こんなときこそ、両方とも得をする「トレードオン思考」の出番です。両者ともに勝ちになるウィンウィンの解決策を目指すのです。

たとえば、出張費を50%削減するかわりに、経理部をはじめ全社から人的な支援を営業部に対して行うのはどうでしょうか。出張費のカットを撤回するかわりに、売り上げ目標をさらに上積みする、という手も考えられます。

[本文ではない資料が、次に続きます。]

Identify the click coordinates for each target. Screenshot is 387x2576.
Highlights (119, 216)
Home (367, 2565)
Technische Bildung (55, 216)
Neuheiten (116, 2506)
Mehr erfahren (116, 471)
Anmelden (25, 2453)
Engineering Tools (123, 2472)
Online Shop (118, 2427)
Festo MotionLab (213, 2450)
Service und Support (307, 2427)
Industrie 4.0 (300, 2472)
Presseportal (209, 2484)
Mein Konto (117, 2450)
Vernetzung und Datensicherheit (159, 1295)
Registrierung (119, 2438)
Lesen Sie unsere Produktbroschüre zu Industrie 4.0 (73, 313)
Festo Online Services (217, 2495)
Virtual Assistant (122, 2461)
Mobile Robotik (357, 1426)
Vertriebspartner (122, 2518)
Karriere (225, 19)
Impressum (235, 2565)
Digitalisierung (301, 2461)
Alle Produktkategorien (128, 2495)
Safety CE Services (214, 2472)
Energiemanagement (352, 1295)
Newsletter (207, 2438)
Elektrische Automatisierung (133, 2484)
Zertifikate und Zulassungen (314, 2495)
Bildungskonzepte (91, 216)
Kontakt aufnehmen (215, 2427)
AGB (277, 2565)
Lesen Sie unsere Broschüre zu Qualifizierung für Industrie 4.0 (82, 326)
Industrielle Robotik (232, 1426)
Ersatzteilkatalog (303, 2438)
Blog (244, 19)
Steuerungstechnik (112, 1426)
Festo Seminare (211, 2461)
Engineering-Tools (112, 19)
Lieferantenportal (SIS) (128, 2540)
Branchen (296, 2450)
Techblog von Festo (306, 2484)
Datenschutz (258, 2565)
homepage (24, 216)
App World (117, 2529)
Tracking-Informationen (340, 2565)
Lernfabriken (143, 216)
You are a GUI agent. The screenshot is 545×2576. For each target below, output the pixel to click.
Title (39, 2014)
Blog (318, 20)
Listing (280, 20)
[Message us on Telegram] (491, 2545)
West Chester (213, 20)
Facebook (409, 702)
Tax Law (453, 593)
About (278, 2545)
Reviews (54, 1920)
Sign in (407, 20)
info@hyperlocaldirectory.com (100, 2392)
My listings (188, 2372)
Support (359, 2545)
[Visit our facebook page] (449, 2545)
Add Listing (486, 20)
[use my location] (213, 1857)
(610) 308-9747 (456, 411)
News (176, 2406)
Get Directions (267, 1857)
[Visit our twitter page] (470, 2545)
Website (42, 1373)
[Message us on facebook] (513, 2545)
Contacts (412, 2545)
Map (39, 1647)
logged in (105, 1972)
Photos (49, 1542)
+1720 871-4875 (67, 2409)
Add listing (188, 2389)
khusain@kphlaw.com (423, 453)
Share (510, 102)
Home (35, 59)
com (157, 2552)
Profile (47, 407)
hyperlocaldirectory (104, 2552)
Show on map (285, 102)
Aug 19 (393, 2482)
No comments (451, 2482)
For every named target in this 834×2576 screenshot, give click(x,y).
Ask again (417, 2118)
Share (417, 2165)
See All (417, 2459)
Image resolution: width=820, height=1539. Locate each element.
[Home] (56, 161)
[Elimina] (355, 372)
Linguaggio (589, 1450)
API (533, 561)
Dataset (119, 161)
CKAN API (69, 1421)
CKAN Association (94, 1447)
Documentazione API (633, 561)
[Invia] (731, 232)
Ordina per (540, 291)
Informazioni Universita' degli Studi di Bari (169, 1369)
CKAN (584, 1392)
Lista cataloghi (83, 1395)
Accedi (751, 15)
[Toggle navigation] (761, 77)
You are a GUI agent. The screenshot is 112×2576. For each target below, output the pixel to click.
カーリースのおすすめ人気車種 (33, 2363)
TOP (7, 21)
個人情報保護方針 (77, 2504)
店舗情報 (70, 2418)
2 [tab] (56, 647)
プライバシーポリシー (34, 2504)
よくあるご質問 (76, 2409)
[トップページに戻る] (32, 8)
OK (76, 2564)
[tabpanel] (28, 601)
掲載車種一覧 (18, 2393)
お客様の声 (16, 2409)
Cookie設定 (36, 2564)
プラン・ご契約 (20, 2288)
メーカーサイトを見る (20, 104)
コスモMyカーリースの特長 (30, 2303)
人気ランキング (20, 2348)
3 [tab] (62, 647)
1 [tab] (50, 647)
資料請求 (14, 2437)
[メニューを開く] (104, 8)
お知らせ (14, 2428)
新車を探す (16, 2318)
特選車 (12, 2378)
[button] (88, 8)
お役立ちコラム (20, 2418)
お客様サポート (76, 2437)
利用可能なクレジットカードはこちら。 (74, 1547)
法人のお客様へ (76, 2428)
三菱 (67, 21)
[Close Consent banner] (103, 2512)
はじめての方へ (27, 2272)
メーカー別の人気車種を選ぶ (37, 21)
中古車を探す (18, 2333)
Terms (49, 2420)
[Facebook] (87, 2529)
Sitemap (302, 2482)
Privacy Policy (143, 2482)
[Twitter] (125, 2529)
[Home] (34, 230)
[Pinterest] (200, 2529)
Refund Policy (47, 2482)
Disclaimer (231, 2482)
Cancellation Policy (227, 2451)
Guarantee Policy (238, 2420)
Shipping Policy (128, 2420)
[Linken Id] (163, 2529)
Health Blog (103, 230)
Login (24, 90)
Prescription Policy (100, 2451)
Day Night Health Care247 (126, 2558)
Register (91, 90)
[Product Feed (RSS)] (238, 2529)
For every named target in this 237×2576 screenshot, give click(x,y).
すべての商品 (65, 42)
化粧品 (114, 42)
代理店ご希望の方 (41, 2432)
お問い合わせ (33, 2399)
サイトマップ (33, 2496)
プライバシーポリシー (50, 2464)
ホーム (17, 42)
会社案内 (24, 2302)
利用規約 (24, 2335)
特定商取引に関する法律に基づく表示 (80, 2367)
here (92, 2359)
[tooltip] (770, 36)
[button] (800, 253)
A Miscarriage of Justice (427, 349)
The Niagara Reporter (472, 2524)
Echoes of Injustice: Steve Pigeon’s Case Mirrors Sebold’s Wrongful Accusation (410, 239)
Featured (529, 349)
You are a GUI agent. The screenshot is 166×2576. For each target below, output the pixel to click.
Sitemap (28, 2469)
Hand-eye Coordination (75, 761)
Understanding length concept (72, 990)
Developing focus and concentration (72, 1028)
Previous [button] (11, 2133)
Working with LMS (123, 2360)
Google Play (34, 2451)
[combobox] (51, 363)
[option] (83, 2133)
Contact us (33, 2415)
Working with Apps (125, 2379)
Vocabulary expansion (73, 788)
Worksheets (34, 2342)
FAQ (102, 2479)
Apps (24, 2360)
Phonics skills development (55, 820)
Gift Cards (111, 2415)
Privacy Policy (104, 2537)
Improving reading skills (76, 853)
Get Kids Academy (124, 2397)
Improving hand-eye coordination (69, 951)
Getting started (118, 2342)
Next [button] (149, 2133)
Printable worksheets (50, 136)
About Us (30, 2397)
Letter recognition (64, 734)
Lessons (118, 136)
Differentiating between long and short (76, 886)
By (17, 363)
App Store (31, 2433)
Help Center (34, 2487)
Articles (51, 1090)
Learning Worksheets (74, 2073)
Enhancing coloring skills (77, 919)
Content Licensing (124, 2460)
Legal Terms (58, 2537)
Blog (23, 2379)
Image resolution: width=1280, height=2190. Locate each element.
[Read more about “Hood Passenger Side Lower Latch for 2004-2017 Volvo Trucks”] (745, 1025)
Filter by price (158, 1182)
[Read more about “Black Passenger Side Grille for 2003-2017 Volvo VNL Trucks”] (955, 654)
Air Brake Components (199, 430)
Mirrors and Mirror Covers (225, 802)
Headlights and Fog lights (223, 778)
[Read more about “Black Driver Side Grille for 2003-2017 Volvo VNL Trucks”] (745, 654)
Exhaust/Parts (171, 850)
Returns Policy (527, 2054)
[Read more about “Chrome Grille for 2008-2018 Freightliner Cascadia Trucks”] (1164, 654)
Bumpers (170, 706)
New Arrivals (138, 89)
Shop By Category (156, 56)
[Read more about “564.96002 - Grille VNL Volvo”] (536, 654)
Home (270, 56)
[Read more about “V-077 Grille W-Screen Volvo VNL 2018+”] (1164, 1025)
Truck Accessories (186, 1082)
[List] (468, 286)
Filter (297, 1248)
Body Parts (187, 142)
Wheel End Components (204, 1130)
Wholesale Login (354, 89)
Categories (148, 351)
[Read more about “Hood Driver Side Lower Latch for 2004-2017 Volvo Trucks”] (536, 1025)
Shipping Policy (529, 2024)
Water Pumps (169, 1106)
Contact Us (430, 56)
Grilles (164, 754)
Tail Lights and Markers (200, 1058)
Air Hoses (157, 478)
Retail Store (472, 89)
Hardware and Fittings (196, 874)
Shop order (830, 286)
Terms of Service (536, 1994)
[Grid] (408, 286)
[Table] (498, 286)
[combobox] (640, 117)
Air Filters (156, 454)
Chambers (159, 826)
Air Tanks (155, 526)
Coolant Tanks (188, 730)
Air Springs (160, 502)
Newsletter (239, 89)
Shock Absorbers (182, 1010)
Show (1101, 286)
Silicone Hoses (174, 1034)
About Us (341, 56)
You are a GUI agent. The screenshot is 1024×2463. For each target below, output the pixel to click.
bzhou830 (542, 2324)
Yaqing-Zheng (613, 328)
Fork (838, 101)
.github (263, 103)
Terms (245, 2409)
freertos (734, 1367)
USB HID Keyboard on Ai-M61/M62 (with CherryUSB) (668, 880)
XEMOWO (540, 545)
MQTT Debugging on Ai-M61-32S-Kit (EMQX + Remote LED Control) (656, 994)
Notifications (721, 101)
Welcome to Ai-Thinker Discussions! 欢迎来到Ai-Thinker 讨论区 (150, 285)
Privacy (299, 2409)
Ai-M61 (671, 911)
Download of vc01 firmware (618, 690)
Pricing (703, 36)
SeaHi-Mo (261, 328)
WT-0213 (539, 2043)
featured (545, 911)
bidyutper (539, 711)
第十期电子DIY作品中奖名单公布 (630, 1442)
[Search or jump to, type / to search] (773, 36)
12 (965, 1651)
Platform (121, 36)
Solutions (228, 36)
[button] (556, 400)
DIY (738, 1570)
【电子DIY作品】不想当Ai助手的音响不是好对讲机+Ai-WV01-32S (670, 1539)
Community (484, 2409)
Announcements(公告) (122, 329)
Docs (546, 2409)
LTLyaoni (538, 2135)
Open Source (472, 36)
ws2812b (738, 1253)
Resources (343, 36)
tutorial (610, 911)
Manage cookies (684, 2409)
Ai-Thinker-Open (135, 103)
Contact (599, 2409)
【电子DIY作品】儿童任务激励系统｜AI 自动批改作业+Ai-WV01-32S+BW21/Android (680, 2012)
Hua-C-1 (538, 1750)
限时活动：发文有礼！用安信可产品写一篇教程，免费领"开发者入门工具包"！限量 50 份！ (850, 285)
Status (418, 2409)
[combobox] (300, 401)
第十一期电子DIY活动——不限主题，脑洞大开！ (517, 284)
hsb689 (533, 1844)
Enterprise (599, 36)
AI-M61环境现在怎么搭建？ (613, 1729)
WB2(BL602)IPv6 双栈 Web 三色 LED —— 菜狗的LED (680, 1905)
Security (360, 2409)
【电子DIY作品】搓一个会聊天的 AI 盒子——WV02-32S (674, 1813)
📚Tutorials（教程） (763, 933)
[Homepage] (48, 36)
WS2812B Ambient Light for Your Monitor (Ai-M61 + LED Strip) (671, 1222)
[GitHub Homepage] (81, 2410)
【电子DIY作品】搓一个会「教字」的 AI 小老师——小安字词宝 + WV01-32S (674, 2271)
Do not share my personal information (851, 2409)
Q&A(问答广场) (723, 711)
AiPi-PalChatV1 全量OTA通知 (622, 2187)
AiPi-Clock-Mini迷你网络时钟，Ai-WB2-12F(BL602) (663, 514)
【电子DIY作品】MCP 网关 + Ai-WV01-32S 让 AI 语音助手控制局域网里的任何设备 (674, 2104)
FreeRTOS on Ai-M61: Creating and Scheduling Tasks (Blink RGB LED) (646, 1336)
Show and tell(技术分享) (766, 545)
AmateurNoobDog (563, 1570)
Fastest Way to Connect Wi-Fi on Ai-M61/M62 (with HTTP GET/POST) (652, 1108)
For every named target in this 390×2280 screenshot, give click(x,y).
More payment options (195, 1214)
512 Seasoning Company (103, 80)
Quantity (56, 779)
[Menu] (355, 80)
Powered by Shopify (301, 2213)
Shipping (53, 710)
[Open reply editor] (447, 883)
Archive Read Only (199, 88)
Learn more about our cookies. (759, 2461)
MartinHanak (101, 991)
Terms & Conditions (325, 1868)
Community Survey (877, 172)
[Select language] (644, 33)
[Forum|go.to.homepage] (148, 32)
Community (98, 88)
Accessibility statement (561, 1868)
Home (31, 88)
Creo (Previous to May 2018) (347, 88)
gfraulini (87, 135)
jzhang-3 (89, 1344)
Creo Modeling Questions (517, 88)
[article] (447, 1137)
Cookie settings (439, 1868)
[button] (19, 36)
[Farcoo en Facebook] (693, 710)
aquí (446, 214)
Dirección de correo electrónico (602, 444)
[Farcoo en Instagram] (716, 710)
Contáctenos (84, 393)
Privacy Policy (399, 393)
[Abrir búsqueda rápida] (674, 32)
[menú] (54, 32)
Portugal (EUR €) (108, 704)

あるいは、こういうのはどうでしょうか。全社員等しく給料をカットして必要な営業費用を捻出する。管理部門と営業部門が一丸となって、起死回生の新規商品の開発を進める。まさにゼロサムをプラスサムに転換する作戦です。トレードオン思考を使えば、創造的に問題解決をすることができるのです。

■トレードオン思考の基本ステップ

トレードオン思考は3つのステップで進めていきます。先ほどのケースで説明します。

第1ステップでは、両者が本当に達成すべき「本質的な課題」を探し出します。たとえば、営業部の課題は「経費を死守する」「論争に勝つ」ことではなく、「受注を増やす」「売り上げ目標を達成する」です。同様に経理部の本質的な課題は、「利益の確保」です。

いずれの課題も会社にとって重要なものであり、その点では両者の対立はありません。そうやって、目的をさかのぼることで、トレードオフの関係から脱却するのがこのステップです。

続く第2ステップでは、両者が共通に目指すべき目標や、解決したい課題を新たに設定します。このケースで言えば、「苦境から脱却する」「社員が一丸となって危機を乗り越える」「新たな成長軌道に乗せる」といったものです。

できれば、両者が協力しないと達成できない、具体的で視座の高い目標が望ましいです。抽象的すぎたり、目先の目標だったりすると発想が広がっていかないからです。

第3ステップでは、設定した目標の達成手段を考えていきます。このときに大切なのは、思い込み(前提条件)をはずして考えることです。「出張しないと受注がとれない」「営業の仕事は営業部がやるもの」「黒字化には経費削減しかない」といった固定観念が思考の足かせになっています。